The Archives and Special Collections Center at Seton Hall is also the repository for the Archdiocese of Newark, and as a result we have many Catholic materials and artifacts. Some of the most interesting of these objects are those used in sacramental ceremonies and rituals.
We have many examples of chalices, which are used to hold the Blood of Christ that is taken at Communion. This silver gilt chalice with gold finish was presented to Rev. Pierce McCarthy, former Vice-President and Treasurer of the College, by the students of Seton Hall College in 1870.
Ciboria are also used during Communion. A ciborium resembles a covered chalice, and is used to store the consecrated host. This ornate ciborium from the 1920s is a beautiful example of a style that has virtually disappeared from use since Vatican II, when the church began to emphasize a simpler aesthetic.
Sick call sets were used in the home when a priest came to give the sacraments of Penance, Holy Communion, and Extreme Unction to an ill or bedridden family member. These sets have become increasingly rare as it became less common for sick relatives to be cared for in the home. Some examples from our Archives include an elaborate set which probably dates from the late 19th or early 20th century.
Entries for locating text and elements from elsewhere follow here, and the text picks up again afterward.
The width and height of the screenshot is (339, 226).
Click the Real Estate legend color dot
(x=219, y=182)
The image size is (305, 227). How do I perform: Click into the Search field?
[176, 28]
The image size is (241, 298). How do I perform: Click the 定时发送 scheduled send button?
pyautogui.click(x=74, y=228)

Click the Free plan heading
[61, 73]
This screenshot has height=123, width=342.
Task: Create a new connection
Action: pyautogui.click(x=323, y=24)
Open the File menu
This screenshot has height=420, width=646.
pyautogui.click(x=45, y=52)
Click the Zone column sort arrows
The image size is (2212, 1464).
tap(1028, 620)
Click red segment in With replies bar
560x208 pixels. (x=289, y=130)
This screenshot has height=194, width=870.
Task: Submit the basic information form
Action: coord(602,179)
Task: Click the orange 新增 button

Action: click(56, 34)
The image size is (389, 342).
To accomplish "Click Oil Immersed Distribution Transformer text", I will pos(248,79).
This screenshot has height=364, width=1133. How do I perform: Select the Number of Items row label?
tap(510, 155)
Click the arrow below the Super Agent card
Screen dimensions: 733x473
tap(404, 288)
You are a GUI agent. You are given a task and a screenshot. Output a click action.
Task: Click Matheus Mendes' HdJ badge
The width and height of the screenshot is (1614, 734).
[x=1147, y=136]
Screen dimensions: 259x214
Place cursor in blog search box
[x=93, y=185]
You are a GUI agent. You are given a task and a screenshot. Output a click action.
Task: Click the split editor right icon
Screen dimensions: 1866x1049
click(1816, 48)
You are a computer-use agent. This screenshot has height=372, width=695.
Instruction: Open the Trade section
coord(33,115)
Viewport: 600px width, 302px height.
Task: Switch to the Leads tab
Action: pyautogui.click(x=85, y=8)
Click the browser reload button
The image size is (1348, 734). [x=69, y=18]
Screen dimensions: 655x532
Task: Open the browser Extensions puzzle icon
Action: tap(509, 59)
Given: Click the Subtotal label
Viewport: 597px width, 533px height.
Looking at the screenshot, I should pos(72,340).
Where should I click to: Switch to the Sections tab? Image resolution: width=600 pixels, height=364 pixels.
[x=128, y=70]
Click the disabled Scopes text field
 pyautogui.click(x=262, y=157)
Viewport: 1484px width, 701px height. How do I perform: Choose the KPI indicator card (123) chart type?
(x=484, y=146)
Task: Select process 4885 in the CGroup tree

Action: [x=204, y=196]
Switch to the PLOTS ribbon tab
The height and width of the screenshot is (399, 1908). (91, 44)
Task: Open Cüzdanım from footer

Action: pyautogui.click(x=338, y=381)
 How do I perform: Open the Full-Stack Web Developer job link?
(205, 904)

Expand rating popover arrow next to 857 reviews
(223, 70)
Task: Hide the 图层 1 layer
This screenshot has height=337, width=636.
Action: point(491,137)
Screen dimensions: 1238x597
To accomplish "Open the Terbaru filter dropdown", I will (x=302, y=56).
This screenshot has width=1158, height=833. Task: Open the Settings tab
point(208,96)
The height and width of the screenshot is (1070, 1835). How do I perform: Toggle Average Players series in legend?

It consists of a beautiful wooden box which contains a candelabrum with crucifix and shell-shaped holy water font attached, two small silver plates, a silver-embellished holy water bottle, a dish for regular water, and a small silver-handled horsehair brush for anointing with holy oil.
Also in the Archives is an Irish sick call set from around 1880, which was brought to the United States by a young immigrant. This set, stored in a black paperboard box with gold embellishments, contains a crucifix, two candle holders, a glass bottle for the holy water, a white linen cloth, and a spoon.